Press didn’t sway case, says Yale

‘Management review’ led to removal of academic who harassed researcher

March 12, 2015

Yale University has denied increasing the punishment for a senior academic convicted of sexual harassment as a result of critical coverage in a US newspaper.

Michael Simons was head of cardiovascular medicine at Yale and director of Yale Cardiovascular Research Center. He was also pivotal in establishing its collaboration with University College London and is currently a visiting British Heart Foundation professor at UCL.

In 2013 he was convicted by Yale’s University-Wide Committee on Sexual Misconduct of sexually harassing Annarita Di Lorenzo, a postdoctoral researcher in a different School of Medicine department to whom he had unsuccessfully declared his love. He was also criticised for “exercising improper leadership and compromised decision-making” over Frank Giordano, an associate professor in his department, who Dr Di Lorenzo had begun dating and to whom she is now married.

The panel recommended that Professor Simons be suspended as head of cardiovascular medicine for five years, but Yale provost Benjamin Polak reduced it to 18 months.

On 1 November last year, a New York Times article claimed that the case had “led to new allegations that the university is insensitive to instances of [sexual] harassment”.
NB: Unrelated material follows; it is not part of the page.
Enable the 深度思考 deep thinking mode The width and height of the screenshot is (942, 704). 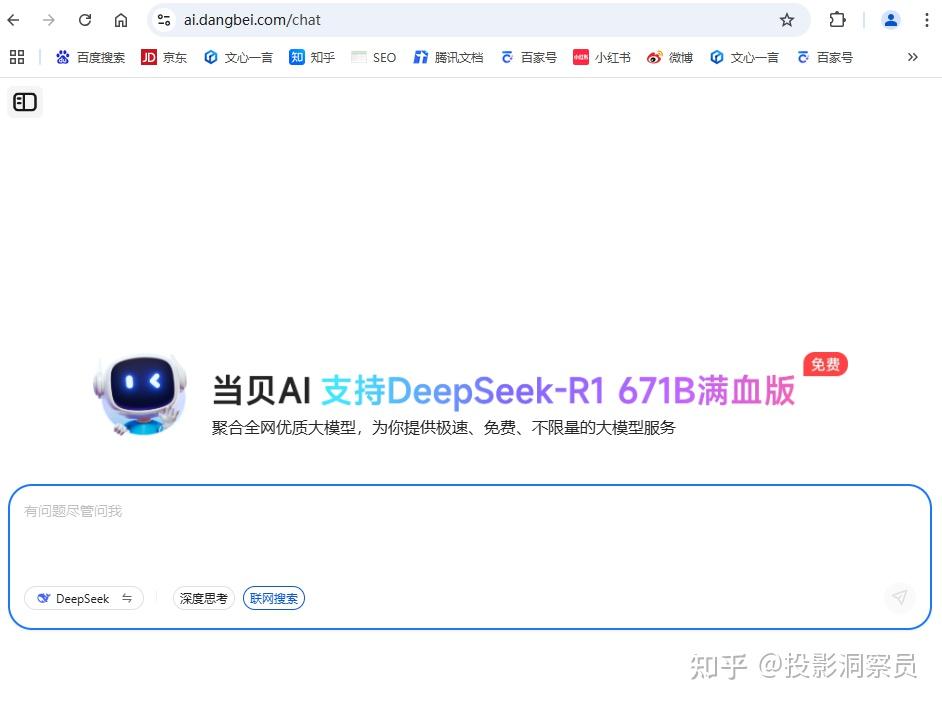coord(203,597)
Yale, like other US universities, has been dogged by such allegations for several years, and the newspaper said it had interviewed 18 faculty members upset by the supposed leniency shown to Professor Simons.

Shortly before the article’s publication, Professor Simons said that he would not return as chief of cardiology, but he told Times Higher Education there remained a “firm understanding” that he would remain as director of the research centre. However, on 14 November, The New York Times reported that he had been “removed” as director.

A Yale spokesman told the paper that this was due to a previously completed “independent management review”. Professor Simons told THE that he had been told the real reason was to prevent any more negative articles, but a Yale spokesman reiterated that the decision “was not influenced by, or made in response to, media coverage of the School of Medicine or Professor Simons”.

Professor Simons denied mistreating Dr Di Lorenzo or Dr Giordano. Rejecting the former’s claim that his treatment drove her out of Yale in 2011, he said that his letter of recommendation, seen by THE, helped her to move to a permanent assistant professorship at Cornell University.

“Many” female colleagues wrote supportive letters to Yale and the newspapers, he said, but only one was published – by Yale Daily News.

“The whole episode is an example of mass hysteria at a time when the US is awash with sexual paranoia on campuses,” he said. He noted that 16 members of the University of Pennsylvania’s law faculty wrote an open letter last month warning that US universities were adopting “procedures that do not afford fundamental fairness” to those accused of sexual misconduct.

John Martin, professor of cardiovascular medicine at UCL, said: “It will require institutional wisdom and courage if the effects of the polemic and irresponsible New York Times article are not to impede the socially important research of one of the world’s best vascular biologists.”

Dr Giordano denied that he and his wife had initiated the newspaper investigation. However, he believed that it had “resulted in a just decision that should have been the outcome without whatever influence the article may or may not have had”.